The horror of no chocolate advent calendars really shocked me as a kid.
We didn't have chocolate advent calendars in my family, but that was because my brother couldn't have dairy. We had a reusable fabric calendar instead, so we could choose our own sweets and chocolates to go in it (which I thought was way better than the same chocolate every day anyway).
There’s a trick-or-treat tradition (with singing) in parts of the The Netherlands and Belgium on St Martinsday (11 November). It has to do with him (Martin of Tours) sharing his cape with a beggar. It can include a parade with lampoons made of carved out turnips/pumpkins. I guess there’s a link with Samhain (or maybe a Germanic variant of it).

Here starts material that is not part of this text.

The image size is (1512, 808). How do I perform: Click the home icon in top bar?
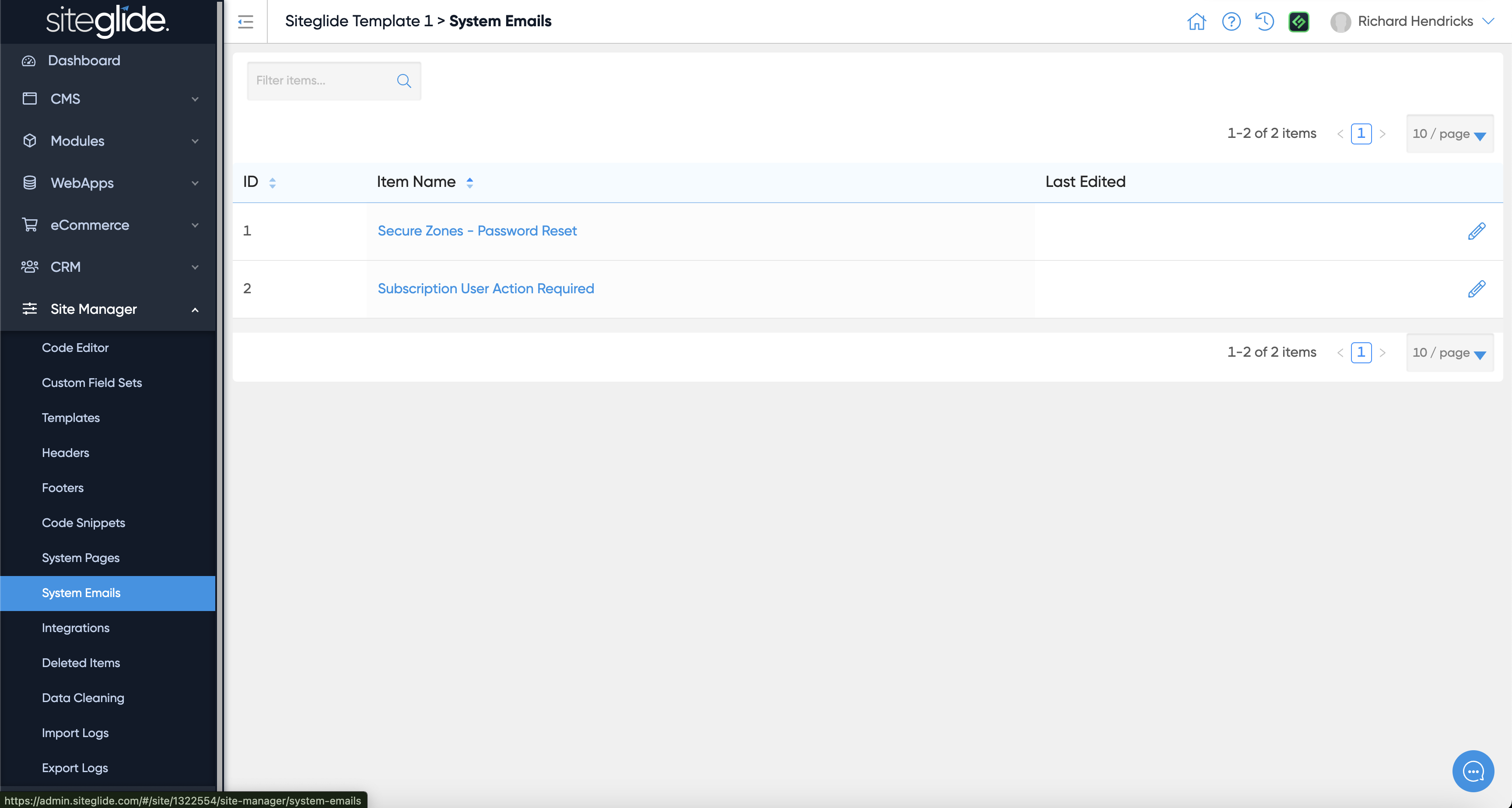[x=1196, y=22]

I'm not a catholic or a christian but I totally love St Martins day, mostly because of the big bonfire that gets lit up and all the eating of roasted chestnuts involved! 😀 And yes, St. Martins day also has links to older (pagan) festivities 🙂
Same thing in Germany! It was such a big thing for me when I was a kid.
Wow. So well articulated, Emma! I love modern Halloween; it allows children to explore fears and scary situations in a safe way. It helps children build the confidence they are going to need as adolescents & adults, to process real-world horrors.... Plus the candy. Don't forget about the candy.

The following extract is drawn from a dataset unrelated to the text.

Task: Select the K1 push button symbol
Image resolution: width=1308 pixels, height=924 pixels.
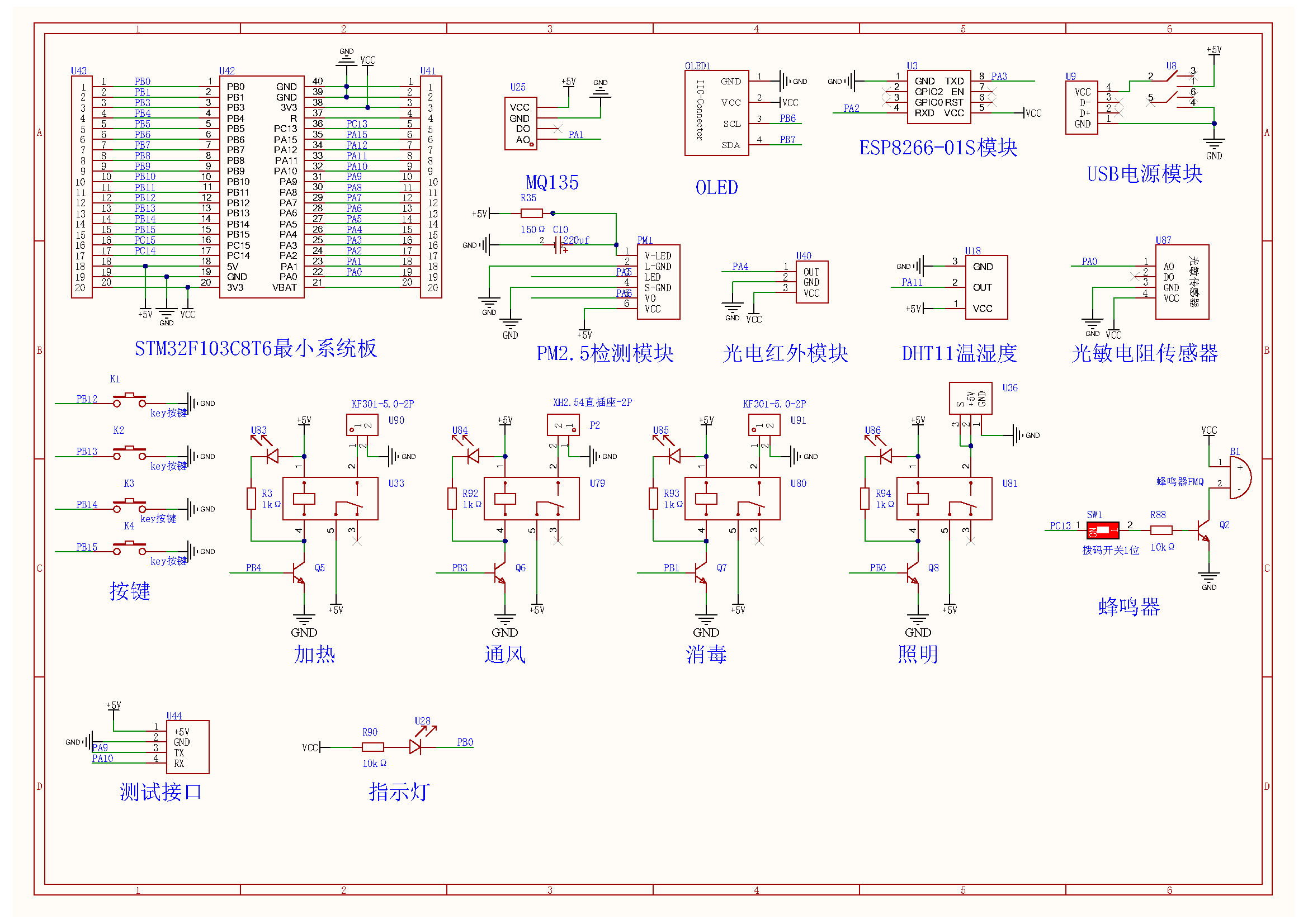Action: click(x=129, y=400)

Watching this again, in honour of being told, by some in-laws, that I was a devil worshipper for preferring Halloween to Christmas.
I love halloween 🎃 ❤
My birthday November 1, the morning after Halloween I’ve not actually celebrated my birthday and many years because I loved him finding my birthday with Halloween and celebrating the both of them on Halloween night.
Had surgery not long ago, but the bandages come off on Halloween!
Am a new subscriber and also a new member of TST. Love your channel Emma!
I love Halloween! That said, when I was a young newlywed parent living in a small town in Ohio my partner and I took our child out trick or treating every year. The churches would always hold prayer sessions and hand out mini new testament bibles and chick tract style comics about the devil, they were all dressed up trying to scare you about hell. It was honestly terrifying for me, being an atheist witccan, I was very happy it was Halloween they would assume I was dressed in costume!
_"Witches and devils and killers! Oh, My!"_ A perfect example of the straw man argument.
_"Some people without brains do an aweful lot of talking... Don't they?"_ A brillient example of Scarecrow Wisdom (The Wizard of Oz).